In the records that follow, find the line with "Open Image Management"; from there, retype every line exactly through the line with "This screenshot has width=724, height=1568.", which also belongs to the answer.

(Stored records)
=== Section Start ===

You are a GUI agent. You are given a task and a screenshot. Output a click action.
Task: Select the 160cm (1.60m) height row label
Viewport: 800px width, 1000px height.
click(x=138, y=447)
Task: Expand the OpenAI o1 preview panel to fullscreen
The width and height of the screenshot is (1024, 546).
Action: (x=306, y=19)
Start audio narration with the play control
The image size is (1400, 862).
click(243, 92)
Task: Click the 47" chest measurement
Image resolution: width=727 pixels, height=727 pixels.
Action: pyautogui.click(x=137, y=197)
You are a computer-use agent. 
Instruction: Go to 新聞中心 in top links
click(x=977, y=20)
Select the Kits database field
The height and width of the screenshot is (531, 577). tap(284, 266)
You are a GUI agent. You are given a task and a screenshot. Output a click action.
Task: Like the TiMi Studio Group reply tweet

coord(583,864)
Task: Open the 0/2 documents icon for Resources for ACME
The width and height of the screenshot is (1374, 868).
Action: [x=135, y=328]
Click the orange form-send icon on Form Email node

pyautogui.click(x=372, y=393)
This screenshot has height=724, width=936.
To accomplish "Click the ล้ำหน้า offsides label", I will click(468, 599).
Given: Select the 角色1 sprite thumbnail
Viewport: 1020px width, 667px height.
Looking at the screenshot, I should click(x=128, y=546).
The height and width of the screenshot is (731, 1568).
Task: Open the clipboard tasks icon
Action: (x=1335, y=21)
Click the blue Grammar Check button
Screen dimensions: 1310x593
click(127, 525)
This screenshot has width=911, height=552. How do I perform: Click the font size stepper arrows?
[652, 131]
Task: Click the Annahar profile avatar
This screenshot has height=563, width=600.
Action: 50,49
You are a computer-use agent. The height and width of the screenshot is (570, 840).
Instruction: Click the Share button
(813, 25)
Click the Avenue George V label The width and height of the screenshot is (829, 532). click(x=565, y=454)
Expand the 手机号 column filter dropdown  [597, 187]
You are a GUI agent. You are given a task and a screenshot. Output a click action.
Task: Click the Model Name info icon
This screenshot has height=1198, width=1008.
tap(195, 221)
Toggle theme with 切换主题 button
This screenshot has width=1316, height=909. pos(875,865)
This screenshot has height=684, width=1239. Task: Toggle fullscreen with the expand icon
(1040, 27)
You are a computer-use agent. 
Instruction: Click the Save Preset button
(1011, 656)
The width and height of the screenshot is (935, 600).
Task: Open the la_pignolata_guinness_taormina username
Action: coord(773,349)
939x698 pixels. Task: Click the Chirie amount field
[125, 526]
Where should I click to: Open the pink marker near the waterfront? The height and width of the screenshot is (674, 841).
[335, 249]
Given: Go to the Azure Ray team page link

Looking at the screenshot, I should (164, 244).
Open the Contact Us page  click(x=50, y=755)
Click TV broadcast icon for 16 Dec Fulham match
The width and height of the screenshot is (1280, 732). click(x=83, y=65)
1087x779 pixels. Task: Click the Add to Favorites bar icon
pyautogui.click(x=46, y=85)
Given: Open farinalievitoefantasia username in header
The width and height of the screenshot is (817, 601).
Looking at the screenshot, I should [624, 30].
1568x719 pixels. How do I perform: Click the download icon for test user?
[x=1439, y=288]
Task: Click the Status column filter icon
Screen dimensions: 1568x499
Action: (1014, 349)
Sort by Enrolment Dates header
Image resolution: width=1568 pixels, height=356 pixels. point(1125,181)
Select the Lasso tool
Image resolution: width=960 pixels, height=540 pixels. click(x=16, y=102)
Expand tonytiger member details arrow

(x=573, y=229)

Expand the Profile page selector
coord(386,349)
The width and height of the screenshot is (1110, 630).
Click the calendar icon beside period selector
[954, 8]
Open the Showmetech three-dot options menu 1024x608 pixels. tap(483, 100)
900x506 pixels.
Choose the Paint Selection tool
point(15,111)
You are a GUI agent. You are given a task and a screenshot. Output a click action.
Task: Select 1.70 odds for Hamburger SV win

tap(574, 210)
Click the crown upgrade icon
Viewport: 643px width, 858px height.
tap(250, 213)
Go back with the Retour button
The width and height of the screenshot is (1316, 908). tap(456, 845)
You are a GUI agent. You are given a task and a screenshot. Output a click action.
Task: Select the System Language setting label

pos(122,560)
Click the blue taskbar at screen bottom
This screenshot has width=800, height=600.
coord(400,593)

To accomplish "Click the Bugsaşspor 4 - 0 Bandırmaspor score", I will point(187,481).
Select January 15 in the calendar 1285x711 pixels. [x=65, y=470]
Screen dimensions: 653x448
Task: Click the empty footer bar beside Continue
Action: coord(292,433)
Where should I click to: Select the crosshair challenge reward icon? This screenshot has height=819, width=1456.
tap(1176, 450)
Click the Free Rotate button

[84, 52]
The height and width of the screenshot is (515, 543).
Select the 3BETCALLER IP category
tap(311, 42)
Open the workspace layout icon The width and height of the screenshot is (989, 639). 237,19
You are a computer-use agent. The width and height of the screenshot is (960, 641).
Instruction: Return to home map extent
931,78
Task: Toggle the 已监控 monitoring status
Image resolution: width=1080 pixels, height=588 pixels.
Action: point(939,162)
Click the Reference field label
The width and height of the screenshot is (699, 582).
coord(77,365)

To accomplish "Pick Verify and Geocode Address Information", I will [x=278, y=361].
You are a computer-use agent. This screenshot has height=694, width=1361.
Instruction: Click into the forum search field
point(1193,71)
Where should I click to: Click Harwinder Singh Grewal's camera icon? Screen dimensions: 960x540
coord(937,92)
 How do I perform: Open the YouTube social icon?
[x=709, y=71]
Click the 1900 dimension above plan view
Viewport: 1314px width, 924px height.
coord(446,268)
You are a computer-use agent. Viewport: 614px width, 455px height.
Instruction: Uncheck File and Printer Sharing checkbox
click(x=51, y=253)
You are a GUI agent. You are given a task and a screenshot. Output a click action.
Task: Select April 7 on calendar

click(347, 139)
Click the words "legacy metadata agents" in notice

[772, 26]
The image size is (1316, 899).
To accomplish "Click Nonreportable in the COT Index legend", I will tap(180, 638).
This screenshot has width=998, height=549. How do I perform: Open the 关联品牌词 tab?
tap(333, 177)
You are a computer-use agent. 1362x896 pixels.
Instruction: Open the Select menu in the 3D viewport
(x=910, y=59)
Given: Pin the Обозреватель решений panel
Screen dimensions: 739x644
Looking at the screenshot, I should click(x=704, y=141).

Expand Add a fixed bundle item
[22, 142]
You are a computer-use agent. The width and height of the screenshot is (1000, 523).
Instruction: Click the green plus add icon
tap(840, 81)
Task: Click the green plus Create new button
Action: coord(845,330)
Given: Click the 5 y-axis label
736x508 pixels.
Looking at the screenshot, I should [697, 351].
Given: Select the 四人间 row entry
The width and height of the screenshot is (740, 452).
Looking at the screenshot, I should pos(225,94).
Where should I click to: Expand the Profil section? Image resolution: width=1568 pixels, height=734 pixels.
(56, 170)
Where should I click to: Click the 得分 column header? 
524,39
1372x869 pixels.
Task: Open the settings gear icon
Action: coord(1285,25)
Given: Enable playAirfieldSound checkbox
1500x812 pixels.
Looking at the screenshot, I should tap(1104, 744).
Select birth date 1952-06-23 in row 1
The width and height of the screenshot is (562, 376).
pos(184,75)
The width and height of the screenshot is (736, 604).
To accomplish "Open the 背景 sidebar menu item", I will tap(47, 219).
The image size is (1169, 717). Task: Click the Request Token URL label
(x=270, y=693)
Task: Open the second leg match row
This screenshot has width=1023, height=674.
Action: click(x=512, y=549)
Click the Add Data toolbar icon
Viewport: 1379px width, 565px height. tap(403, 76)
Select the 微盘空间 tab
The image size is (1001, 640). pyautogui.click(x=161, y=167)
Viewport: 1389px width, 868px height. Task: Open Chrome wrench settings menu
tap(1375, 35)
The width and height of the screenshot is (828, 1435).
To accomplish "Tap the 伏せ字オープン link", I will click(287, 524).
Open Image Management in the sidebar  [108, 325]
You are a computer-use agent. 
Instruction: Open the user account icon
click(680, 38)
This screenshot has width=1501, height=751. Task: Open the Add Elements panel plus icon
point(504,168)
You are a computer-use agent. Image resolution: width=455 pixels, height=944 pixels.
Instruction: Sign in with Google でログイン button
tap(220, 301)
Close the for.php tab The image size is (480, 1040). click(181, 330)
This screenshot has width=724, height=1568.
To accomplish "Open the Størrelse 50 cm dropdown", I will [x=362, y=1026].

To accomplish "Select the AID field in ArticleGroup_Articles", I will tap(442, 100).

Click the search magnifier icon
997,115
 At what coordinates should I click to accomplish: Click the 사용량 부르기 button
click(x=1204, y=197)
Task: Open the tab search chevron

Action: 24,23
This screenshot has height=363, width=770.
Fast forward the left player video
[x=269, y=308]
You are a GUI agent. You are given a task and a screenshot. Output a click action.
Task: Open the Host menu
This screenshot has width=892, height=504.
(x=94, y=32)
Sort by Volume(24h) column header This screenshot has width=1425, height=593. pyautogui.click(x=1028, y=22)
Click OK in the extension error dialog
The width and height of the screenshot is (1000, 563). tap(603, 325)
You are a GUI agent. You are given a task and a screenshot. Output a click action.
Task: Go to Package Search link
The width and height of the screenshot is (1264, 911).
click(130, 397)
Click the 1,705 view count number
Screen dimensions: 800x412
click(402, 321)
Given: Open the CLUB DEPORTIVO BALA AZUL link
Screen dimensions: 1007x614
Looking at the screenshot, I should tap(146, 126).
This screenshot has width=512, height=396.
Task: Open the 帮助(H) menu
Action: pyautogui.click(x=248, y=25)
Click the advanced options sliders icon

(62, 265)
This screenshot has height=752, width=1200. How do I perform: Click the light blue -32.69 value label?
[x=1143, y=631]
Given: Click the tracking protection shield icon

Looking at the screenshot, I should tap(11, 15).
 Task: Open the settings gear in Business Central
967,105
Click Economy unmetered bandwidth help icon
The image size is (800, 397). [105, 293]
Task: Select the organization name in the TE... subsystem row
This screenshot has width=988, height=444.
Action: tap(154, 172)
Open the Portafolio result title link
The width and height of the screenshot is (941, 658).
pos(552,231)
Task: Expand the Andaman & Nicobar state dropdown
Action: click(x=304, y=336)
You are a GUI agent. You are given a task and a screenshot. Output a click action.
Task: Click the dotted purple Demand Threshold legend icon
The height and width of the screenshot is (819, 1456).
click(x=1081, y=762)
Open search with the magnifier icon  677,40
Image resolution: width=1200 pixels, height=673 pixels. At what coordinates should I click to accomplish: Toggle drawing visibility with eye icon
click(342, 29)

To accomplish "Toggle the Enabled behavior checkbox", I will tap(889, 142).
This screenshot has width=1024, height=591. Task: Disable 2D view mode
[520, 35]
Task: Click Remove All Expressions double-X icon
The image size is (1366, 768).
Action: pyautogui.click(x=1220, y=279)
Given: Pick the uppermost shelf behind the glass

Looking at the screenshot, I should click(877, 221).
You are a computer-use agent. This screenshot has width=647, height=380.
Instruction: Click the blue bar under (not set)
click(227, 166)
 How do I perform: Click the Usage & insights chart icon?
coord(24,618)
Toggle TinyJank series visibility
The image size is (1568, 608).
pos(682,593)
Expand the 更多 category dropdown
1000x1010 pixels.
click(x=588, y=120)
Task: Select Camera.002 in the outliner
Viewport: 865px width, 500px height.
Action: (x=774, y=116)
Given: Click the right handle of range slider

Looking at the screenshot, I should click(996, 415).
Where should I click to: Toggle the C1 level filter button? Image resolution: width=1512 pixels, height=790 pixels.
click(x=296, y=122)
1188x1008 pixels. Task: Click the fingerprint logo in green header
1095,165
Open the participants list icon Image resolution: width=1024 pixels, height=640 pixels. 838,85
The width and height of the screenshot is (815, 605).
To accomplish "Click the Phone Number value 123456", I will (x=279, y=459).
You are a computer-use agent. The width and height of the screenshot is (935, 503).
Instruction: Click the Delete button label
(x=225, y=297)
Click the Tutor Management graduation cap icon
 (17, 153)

=== Section End ===

RESULT OF THIS EXERCISE →
Open Image Management in the sidebar  [108, 325]
You are a computer-use agent. 
Instruction: Open the user account icon
click(680, 38)
This screenshot has width=1501, height=751. Task: Open the Add Elements panel plus icon
point(504,168)
You are a computer-use agent. Image resolution: width=455 pixels, height=944 pixels.
Instruction: Sign in with Google でログイン button
tap(220, 301)
Close the for.php tab The image size is (480, 1040). click(181, 330)
This screenshot has width=724, height=1568.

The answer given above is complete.